10.2Le Comité note que, selon l’État partie, la communication devrait être déclarée irrecevable pour défaut manifeste de fondement aux motifs que les auteurs continuent de vivre dans le logement ; que l’expulsion a été suspendue à sept reprises ; que les besoins de la famille sont pris en charge par les autorités dans la mesure des ressources disponibles ; que les intéressés n’ont pas coopéré comme ils auraient dû le faire avec les services sociaux − notamment en ne leur fournissant pas les documents requis pour déterminer s’ils avaient droit à telles ou telles allocations − ; et que rien ne vient démontrer qu’ils sont dans le besoin, sachant que, dans la petite ville dans laquelle ils habitent, il est tout à fait possible de se loger avec un revenu mensuel de 918 euros. Le Comité note également que les auteurs soutiennent qu’il leur est difficile de louer un logement, d’une part parce qu’ils sont Gitans et bon nombre de propriétaires ont donc des préjugés à leur égard, et d’autre part parce qu’il faut généralement présenter un contrat de travail pour pouvoir signer un bail.
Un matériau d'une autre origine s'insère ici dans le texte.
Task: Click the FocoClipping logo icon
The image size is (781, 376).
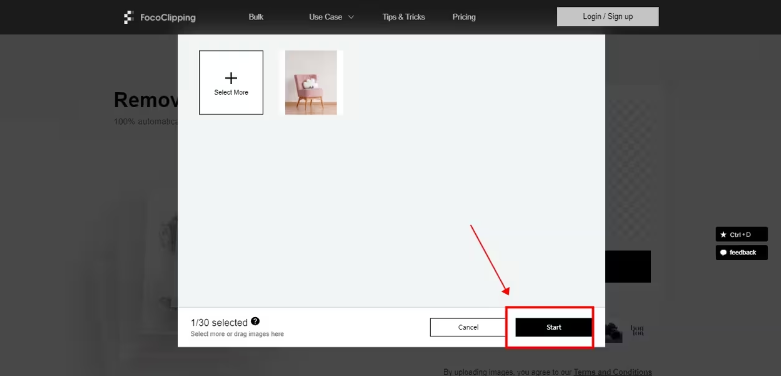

10.3Aux termes du paragraphe 2 e) de l’article 3 du Protocole facultatif, le Comité déclare irrecevable toute communication qui est manifestement mal fondée, insuffisamment étayée, ou repose exclusivement sur des informations diffusées par les médias. De surcroît, pour que le Comité examine le fond d’une communication, il faut que les faits et les griefs présentés permettent de penser, du moins à première vue, que les auteurs sont ou pourraient être victimes d’une violation d’un droit consacré par le Pacte. Or, en l’espèce, le Comité constate que les auteurs ont commencé à occuper un logement illégalement en 2015 et qu’ils n’ont pas démontré qu’ils avaient tout de suite demandé à se voir attribuer un autre logement. Il constate en outre que, d’après les documents fournis par l’État partie, dont ils ne contestent pas la véracité, ils n’ont pas fait preuve de toute la diligence voulue auprès des services sociaux. Enfin, ils soutiennent que les propriétaires sont peu enclins à leur louer un logement parce qu’ils sont Gitans, mais ne mentionnent néanmoins aucune tentative concrète qui n’aurait pas abouti ; et que, depuis février 2019, ils touchent de la Generalitat de Valence une allocation de revenu d’insertion sociale de 918 euros par mois, allocation au titre de laquelle ils ont de surcroît perçu 5 254 euros à titre rétroactif. Le Comité rappelle qu’il incombe aux auteurs, au premier chef, d’étayer leurs allégations et de fournir des preuves documentaires à l’appui de ce qu’ils avancent. En l’espèce, faute d’éléments suffisants pour déterminer si le droit des intéressés à un logement est réellement menacé, le Comité estime que la communication n’est pas suffisamment étayée aux fins de la recevabilité et est donc irrecevable au regard du paragraphe 2 e) de l’article 3 du Protocole facultatif en ce qui concerne le grief de violation de l’article 11 du Pacte.

C.Conclusion

11.Compte tenu de toutes les informations qui lui ont été communiquées, le Comité, agissant en vertu du Protocole facultatif, estime que la communication n’est pas recevable au regard du paragraphe 2 e) de l’article 3 du Protocole facultatif.

12.Le Comité décide que, conformément au paragraphe 1 de l’article 9 du Protocole facultatif, la présente décision sera communiquée aux auteurs de la communication et à l’État partie.